Histograms and the cumulative frequency plots are both used to visually study the distribution of a dataset. A histogram shows the number of data points which lie within pre-defined intervals (bins). So on the horizontal axis we have the bin centers and on the vertical, the number of points that are in that bin. You can use it to get a general view of the distribution: which values have been repeated the most? how close/far are the most significant bins? Are there more values in the larger part of the range of the dataset, or in the lower part? Similarly, many very important properties about the dataset can be deduced from a visual inspection of the histogram. In the Statistics program, the histogram can be either output to a table to plot with your favorite plotting program125, or it can be shown with ASCII characters on the command-line, which is very crude, but good enough for a fast and on-the-go analysis, see the example in Invoking Statistics.
The width of the bins is only necessary parameter for a histogram. In the limiting case that the bin-widths tend to zero (while assuming the number of points in the dataset tend to infinity), then the histogram will tend to the probability density function of the distribution. When the absolute number of points in each bin is not relevant to the study (only the shape of the histogram is important), you can normalize a histogram so like the probability density function, the sum of all its bins will be one.

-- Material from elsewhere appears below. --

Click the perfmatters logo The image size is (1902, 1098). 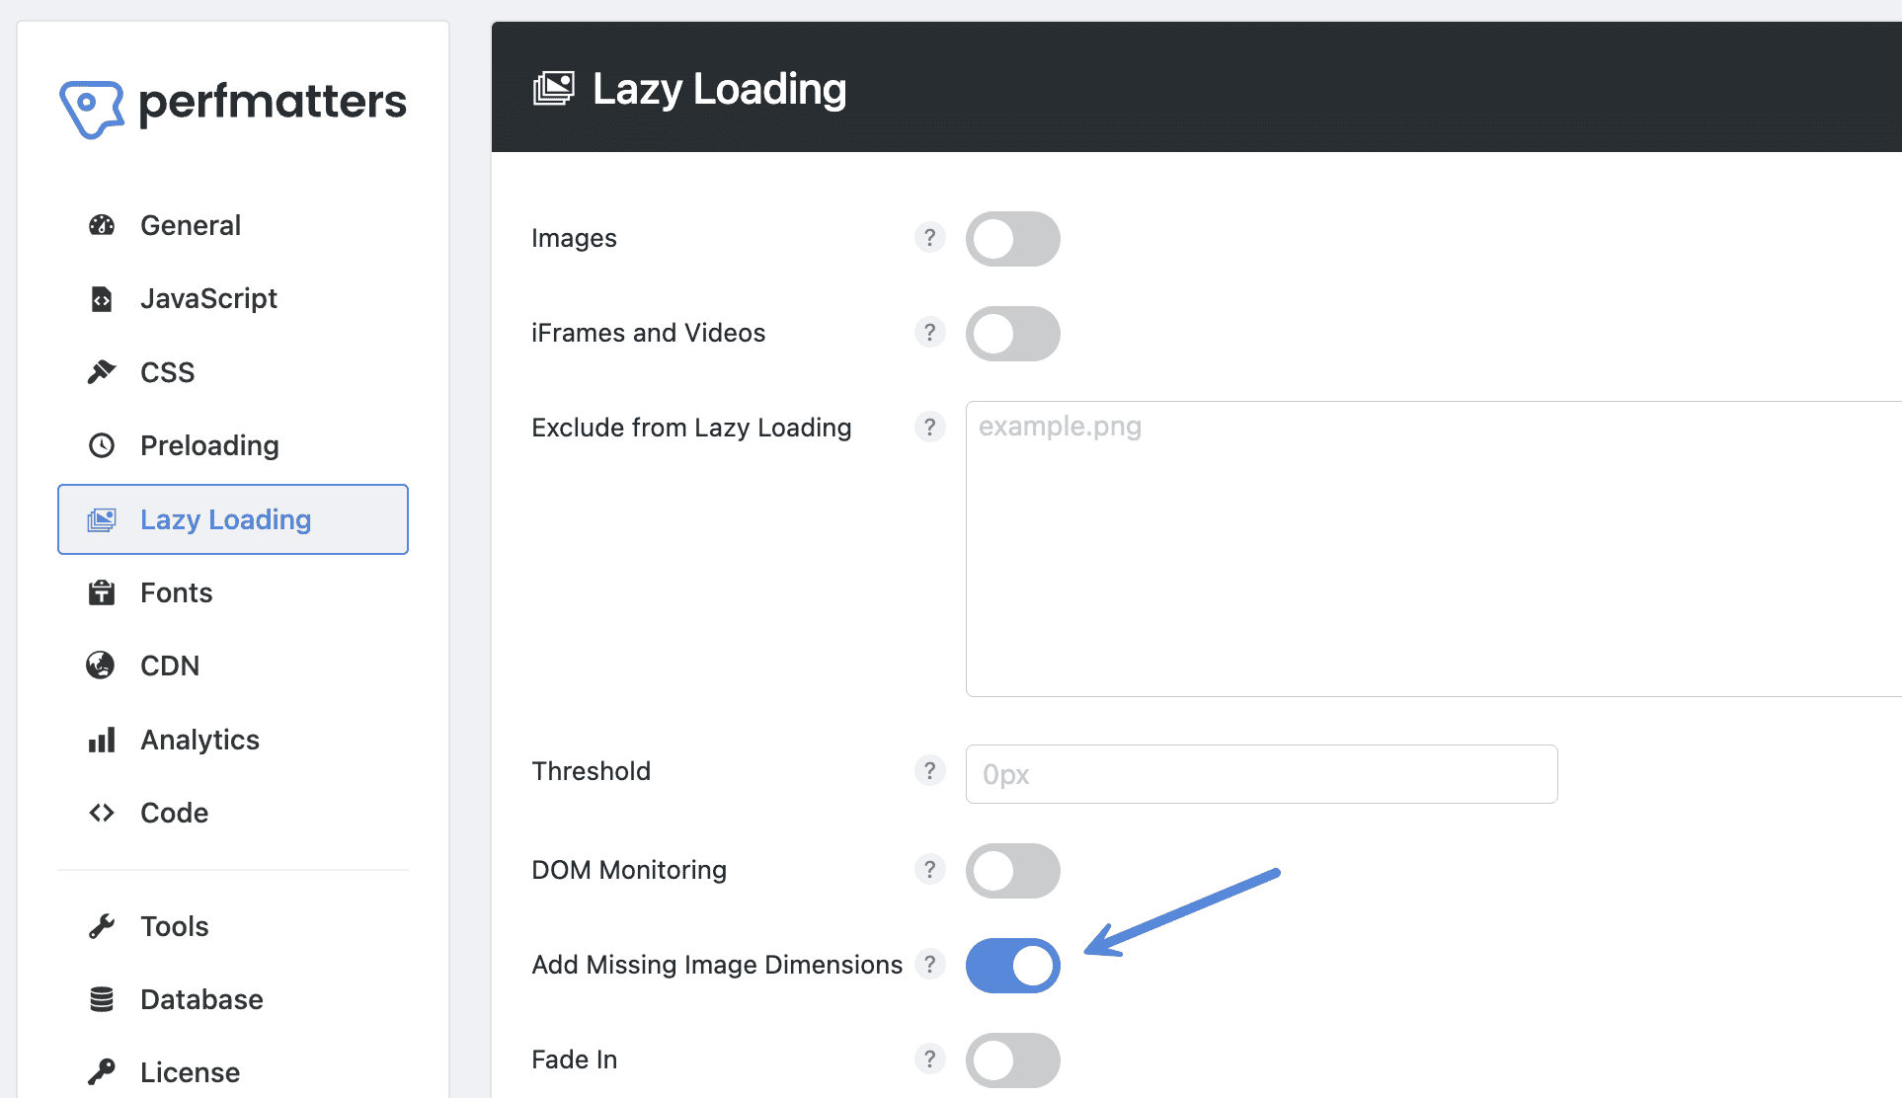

In the cumulative frequency plot of a distribution, the horizontal axis is the sorted data values and the y axis is the index of each data in the sorted distribution. Unlike a histogram, a cumulative frequency plot does not involve intervals or bins. This makes it less prone to any sort of bias or error that a given bin-width would have on the analysis. When a larger number of the data points have roughly the same value, then the cumulative frequency plot will become steep in that vicinity. This occurs because on the horizontal axis, there is little change while on the vertical axis, the indexes constantly increase. Normalizing a cumulative frequency plot means to divide each index (y axis) by the total number of data points (or the last value).
Unlike the histogram which has a limited number of bins, ideally the cumulative frequency plot should have one point for every data element. Even in small datasets (for example a \(200\times200\) image) this will result in an unreasonably large number of points to plot (40000)! As a result, for practical reasons, it is common to only store its value on a certain number of points (intervals) in the input range rather than the whole dataset, so you should determine the number of bins you want when asking for a cumulative frequency plot. In Gnuastro (and thus the Statistics program), the number reported for each bin is the total number of data points until the larger interval value for that bin. You can see an example histogram and cumulative frequency plot of a single dataset under the --asciihist and --asciicfp options of Invoking Statistics.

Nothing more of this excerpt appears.